→ **YOUR GOAL**
Continue the article on the digital renminbi and user rights from the point where it stops.

→ **QUOTED TEXT**
━━━━━━━━━━━━━━━━

How does the digital renminbi, entering the era of digital deposit currency, protect user rights?

CN
3 days ago

Author: Zhang Feng

According to a piece by Lu Lei, Deputy Governor of the People's Bank of China, published in the Financial Times titled "Digital Renminbi Will Transition from the Era of Digital Cash to the Era of Digital Deposit Currency," the new generation of the digital renminbi system will officially be implemented on January 1, 2026, marked by the "Action Plan for Further Strengthening the Management and Service System of Digital Renminbi and Related Financial Infrastructure Construction" (hereinafter referred to as the "Action Plan").

This evolution is not only a technological upgrade but also a profound transformation in the form of currency, operational mechanisms, and governance logic. In this process, how to construct a privacy and security governance system that effectively serves the real economy, strengthens financial regulation, and fully respects and protects users' personal information rights has become a core issue for the healthy development of the digital renminbi.

━━━━━━━━━━━━━━━━

→ **STORED RECORDS**

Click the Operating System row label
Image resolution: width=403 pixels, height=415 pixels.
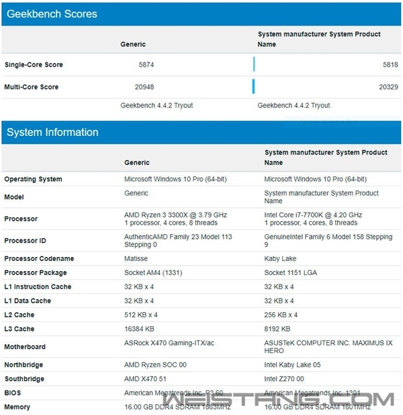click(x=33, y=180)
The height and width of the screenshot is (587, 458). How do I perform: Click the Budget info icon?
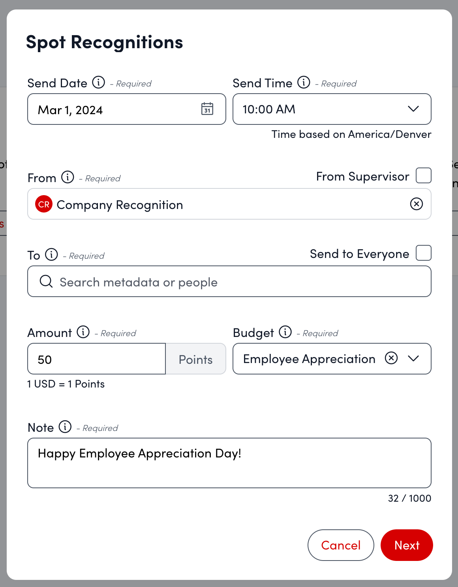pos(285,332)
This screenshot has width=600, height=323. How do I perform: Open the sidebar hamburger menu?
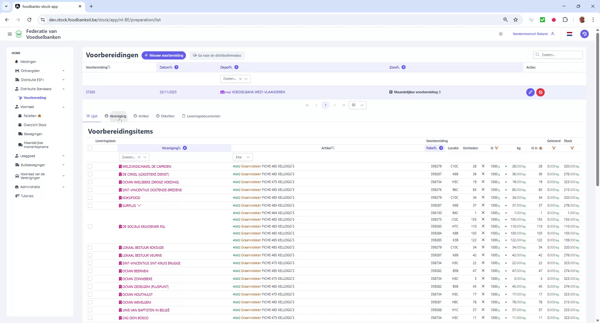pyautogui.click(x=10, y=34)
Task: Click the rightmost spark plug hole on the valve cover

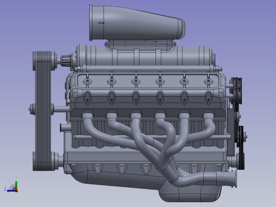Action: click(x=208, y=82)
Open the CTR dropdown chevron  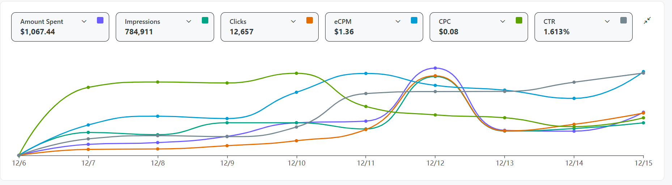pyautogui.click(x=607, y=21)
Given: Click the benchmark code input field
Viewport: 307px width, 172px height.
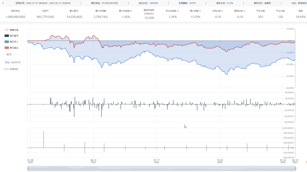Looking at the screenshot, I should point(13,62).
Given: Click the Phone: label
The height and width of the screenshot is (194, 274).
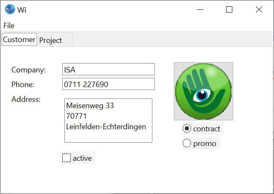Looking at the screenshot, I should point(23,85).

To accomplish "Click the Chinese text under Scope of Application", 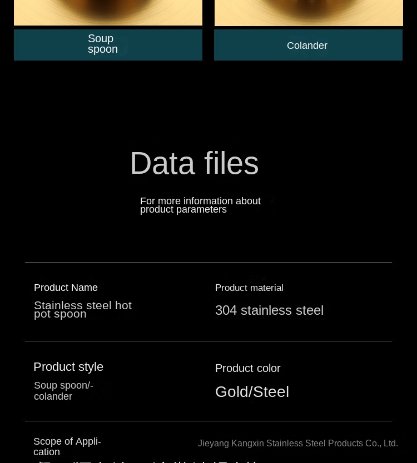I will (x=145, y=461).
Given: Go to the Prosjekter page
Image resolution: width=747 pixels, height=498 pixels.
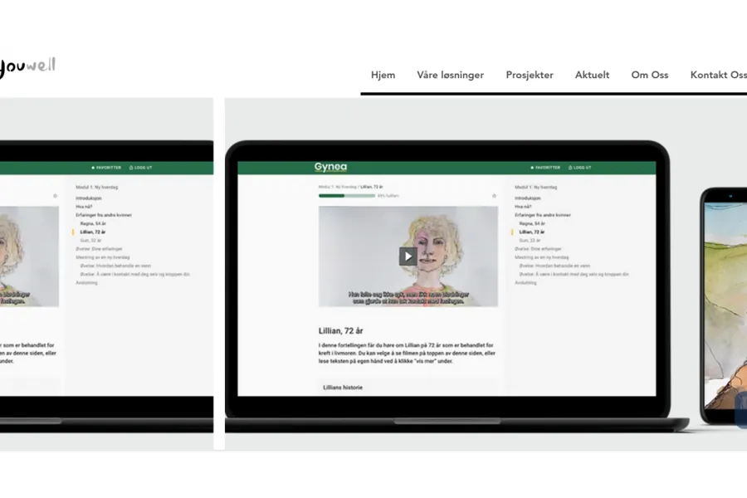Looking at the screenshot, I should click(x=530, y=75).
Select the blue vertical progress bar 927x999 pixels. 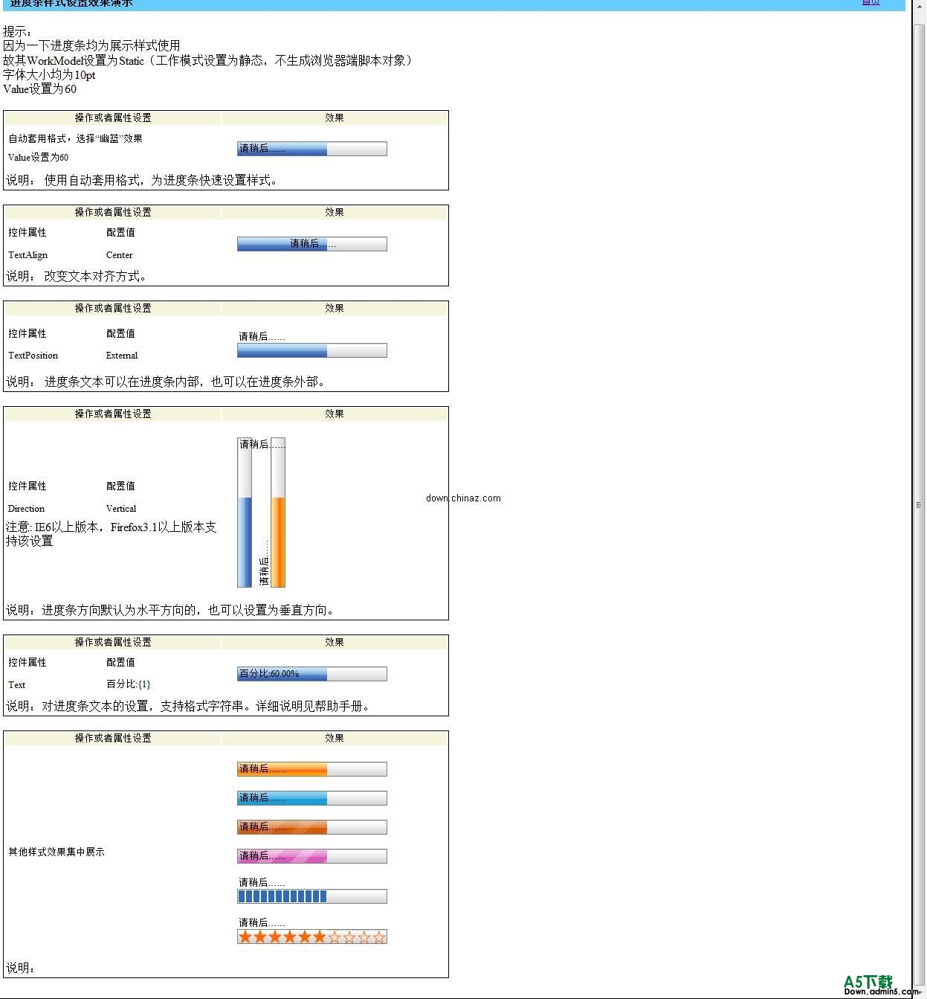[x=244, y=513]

━━━━━━━━━━━━━━━━

→ **REPLY**
I. Basic Principles: Seeking Dynamic Balance Between Strengthening Regulation and Respecting Rights

The top-level design of the digital renminbi consistently embodies two parallel and non-conflicting basic principles: first, it is essential to strengthen the effectiveness of financial regulation to maintain the stability and security of the monetary financial system; second, it is necessary to respect and protect users' personal information rights, which are an important component of citizens' basic rights in the digital age. The two are not a zero-sum game but require sophisticated institutional and technical design to achieve dynamic balance and organic unity.

Strengthening the effectiveness of financial regulation is an inevitable requirement of currency digitization. While digitization brings payment convenience and efficiency improvements, it also harbors risks such as financial disintermediation, shadow banking, off-balance-sheet payment tools, and disorderly cross-border capital flows. Deputy Governor Lu clearly pointed out in the article that various emerging payment tools "objectively form and nurture various emerging 'currencies' that self-circulate outside the financial system as means of payment and circulation."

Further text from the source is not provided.